_Collected data entries_.
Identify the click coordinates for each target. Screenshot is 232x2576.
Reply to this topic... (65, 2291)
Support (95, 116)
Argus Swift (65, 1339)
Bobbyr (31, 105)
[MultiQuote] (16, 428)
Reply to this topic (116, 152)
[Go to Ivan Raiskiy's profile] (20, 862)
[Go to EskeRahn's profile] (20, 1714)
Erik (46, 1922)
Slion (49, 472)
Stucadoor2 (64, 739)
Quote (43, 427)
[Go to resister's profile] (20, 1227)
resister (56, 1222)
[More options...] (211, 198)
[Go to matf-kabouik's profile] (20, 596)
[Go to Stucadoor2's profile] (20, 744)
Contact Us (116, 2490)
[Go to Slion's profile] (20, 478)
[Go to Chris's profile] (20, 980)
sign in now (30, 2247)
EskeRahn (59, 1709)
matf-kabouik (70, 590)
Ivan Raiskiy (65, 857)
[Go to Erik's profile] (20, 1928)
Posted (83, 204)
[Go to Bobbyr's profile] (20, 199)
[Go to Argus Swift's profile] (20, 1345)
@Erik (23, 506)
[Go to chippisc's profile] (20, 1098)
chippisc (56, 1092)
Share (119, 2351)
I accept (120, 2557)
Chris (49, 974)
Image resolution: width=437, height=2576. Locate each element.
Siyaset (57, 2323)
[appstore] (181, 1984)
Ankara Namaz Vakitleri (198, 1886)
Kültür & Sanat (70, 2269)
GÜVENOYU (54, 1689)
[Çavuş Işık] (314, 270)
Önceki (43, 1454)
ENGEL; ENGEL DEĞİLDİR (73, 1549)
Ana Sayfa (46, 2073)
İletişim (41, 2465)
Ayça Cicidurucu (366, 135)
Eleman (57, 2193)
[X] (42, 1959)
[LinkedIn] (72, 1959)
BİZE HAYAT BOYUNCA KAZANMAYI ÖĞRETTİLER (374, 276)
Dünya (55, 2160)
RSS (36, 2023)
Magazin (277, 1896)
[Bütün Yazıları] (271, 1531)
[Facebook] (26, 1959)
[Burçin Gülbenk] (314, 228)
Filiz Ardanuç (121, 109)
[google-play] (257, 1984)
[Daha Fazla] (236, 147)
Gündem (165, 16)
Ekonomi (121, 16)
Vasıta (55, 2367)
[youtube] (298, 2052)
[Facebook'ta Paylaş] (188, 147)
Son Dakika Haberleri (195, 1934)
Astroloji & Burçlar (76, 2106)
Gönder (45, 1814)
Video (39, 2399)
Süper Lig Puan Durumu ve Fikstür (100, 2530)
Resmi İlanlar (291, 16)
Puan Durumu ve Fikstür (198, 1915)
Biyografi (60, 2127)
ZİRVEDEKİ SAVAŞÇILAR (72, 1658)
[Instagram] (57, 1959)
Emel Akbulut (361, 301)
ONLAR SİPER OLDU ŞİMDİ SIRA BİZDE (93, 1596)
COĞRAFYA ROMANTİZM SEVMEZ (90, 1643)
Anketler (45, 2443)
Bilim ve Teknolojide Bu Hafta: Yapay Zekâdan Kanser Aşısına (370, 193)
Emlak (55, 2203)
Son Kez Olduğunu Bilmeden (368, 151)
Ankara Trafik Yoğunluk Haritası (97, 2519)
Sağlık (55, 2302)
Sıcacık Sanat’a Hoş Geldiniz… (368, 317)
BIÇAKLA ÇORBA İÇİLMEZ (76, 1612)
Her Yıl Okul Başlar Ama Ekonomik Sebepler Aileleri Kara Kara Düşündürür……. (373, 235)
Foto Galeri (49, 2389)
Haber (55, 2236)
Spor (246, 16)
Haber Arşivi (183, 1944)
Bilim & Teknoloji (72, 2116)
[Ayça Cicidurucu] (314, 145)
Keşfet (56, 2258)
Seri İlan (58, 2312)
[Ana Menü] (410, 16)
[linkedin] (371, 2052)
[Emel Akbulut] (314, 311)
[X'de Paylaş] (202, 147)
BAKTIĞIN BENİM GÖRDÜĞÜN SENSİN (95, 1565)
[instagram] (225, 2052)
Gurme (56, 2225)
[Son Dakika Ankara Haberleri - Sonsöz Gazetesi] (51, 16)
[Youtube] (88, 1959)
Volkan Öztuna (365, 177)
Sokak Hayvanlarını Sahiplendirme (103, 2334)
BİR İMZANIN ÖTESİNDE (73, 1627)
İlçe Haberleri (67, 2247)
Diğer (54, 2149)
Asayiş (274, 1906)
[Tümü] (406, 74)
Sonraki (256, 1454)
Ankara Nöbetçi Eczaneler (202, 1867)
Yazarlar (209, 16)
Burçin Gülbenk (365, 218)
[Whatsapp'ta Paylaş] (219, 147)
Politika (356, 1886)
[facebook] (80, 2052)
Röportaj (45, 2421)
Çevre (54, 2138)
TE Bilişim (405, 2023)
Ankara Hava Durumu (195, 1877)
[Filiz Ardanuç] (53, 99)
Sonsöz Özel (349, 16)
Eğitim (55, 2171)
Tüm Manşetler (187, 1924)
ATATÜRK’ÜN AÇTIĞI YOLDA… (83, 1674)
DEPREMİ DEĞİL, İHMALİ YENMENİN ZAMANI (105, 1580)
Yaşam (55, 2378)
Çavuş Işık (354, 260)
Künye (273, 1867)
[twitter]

_What to do_. Write out the records above exactly, from the opening line to the line with "Ivan Raiskiy (65, 857)", including both, with nothing added.

_Answer to the exercise_.
Identify the click coordinates for each target. Screenshot is 232x2576.
Reply to this topic... (65, 2291)
Support (95, 116)
Argus Swift (65, 1339)
Bobbyr (31, 105)
[MultiQuote] (16, 428)
Reply to this topic (116, 152)
[Go to Ivan Raiskiy's profile] (20, 862)
[Go to EskeRahn's profile] (20, 1714)
Erik (46, 1922)
Slion (49, 472)
Stucadoor2 (64, 739)
Quote (43, 427)
[Go to resister's profile] (20, 1227)
resister (56, 1222)
[More options...] (211, 198)
[Go to matf-kabouik's profile] (20, 596)
[Go to Stucadoor2's profile] (20, 744)
Contact Us (116, 2490)
[Go to Slion's profile] (20, 478)
[Go to Chris's profile] (20, 980)
sign in now (30, 2247)
EskeRahn (59, 1709)
matf-kabouik (70, 590)
Ivan Raiskiy (65, 857)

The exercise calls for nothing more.